What I like about what you have written is that you ask questions and then immediately answer them yourself! This shows that you have a very good instinctive understanding of how to progress from this point in your life. Clearly a great deal of very difficult experiences are beginning now to be behind you in some respects. The issues you raise about how to cope with finding a future when all of this is still in the balance are very important.
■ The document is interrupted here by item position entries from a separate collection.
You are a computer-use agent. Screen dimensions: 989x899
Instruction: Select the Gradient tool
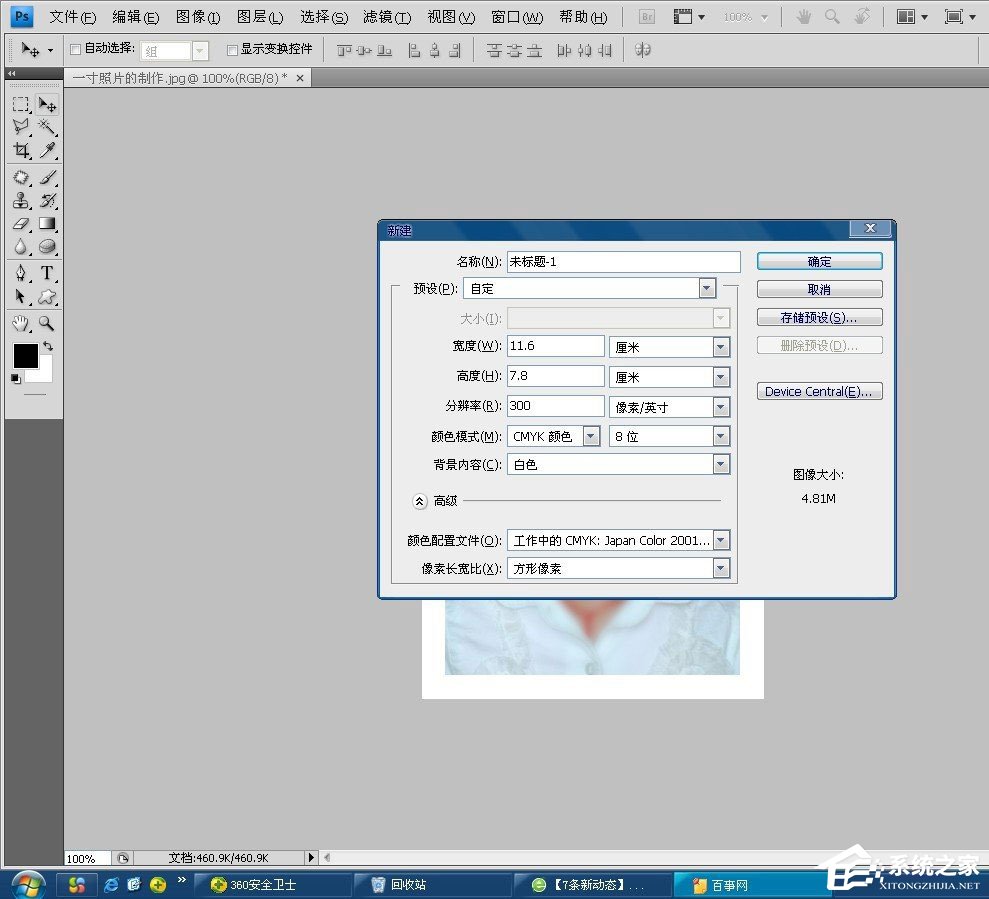coord(47,224)
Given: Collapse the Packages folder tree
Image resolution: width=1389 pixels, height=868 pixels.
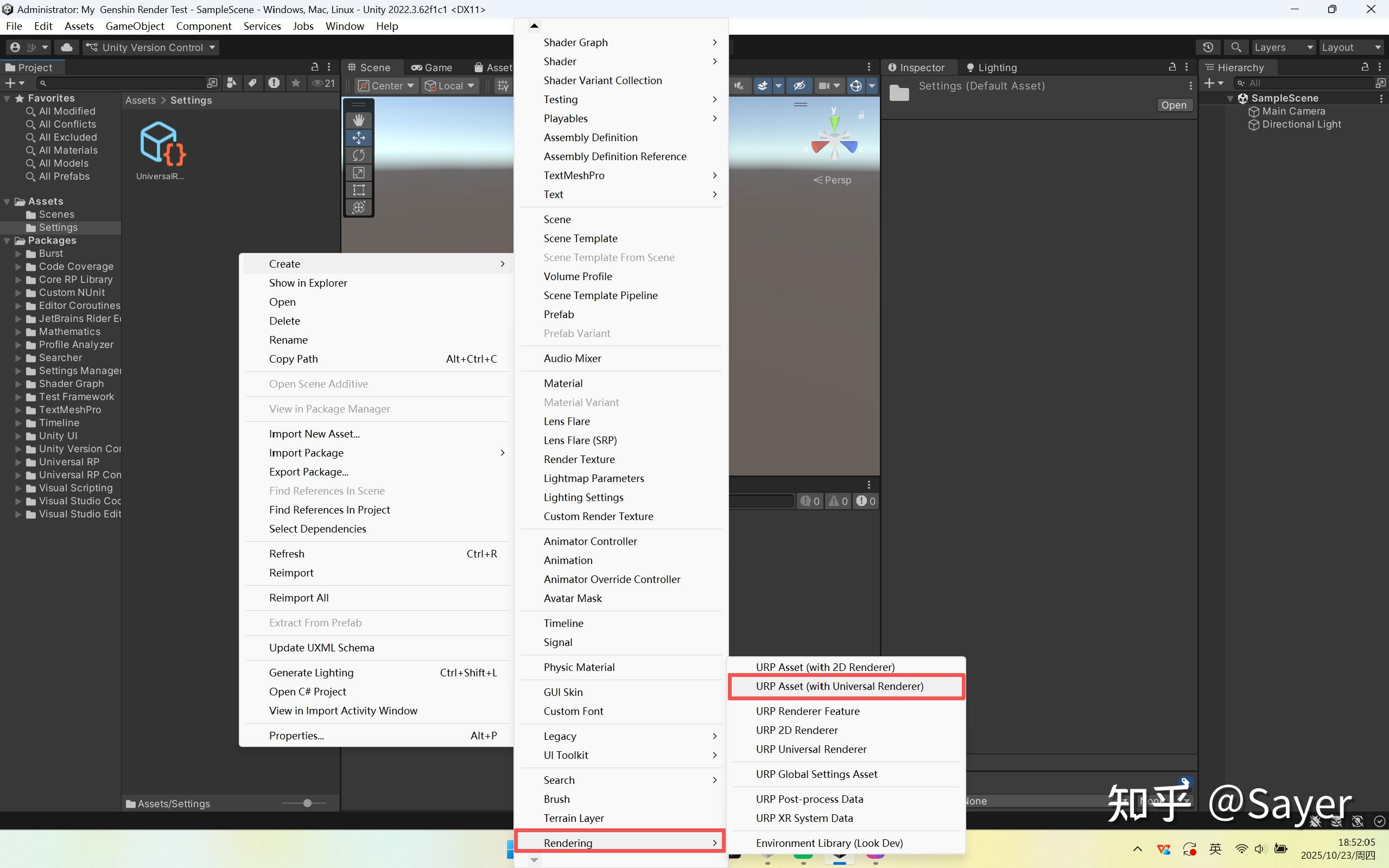Looking at the screenshot, I should 7,240.
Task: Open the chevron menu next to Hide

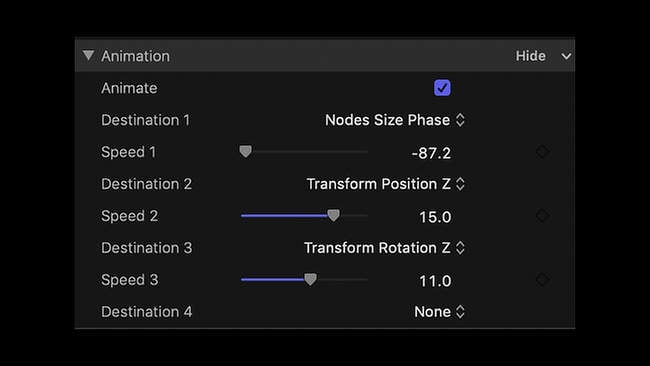Action: (x=566, y=56)
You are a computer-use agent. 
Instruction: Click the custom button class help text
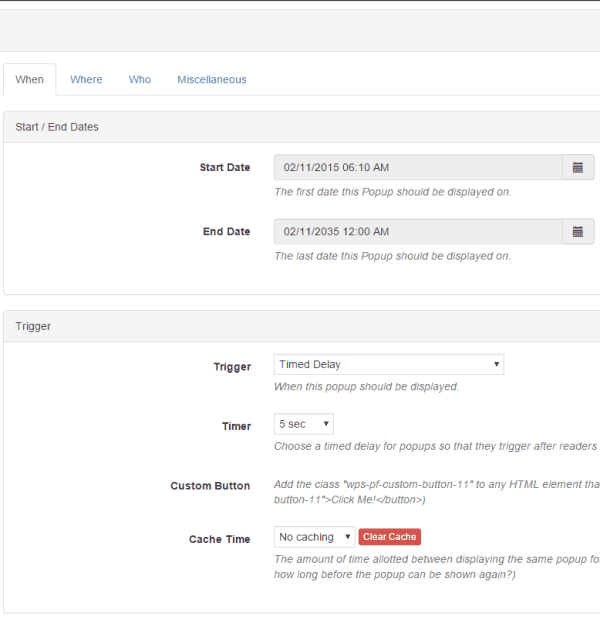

You talk about needing to learn ways of letting go of the past while accepting it as part of you, and I can see that this is very difficult while you are currently dealing with its consequences in the legal system. However equally important is what is going on in your emotional system. It may be that you can get justice in the courts and yet still not find the inner closure that allows you to forgive and move on; or vice versa. My advice would be to accept the emotional consequences of your external circumstances and see every up-and-down of the legal roller coaster as an opportunity to exercise your own emotional apparatus. Ultimately the legal consequences are not as important that your own inner development.

You also ask about letting go and accepting yourself. You then talk about your meditation. Meditation is an excellent path to training mind to being more adept at letting go and accepting yourself. However it seems that during your meditation you encountered a part of yourself that you are finding it hard to accept. You have done so much good work on your inner development that you are beginning to encounter your intuitive and spiritual gifts. There is nothing wrong with this. You would have had these gifts as a young child. You only lost these gifts because of the trauma of your childhood. Recovering these gifts is a great sign of your development.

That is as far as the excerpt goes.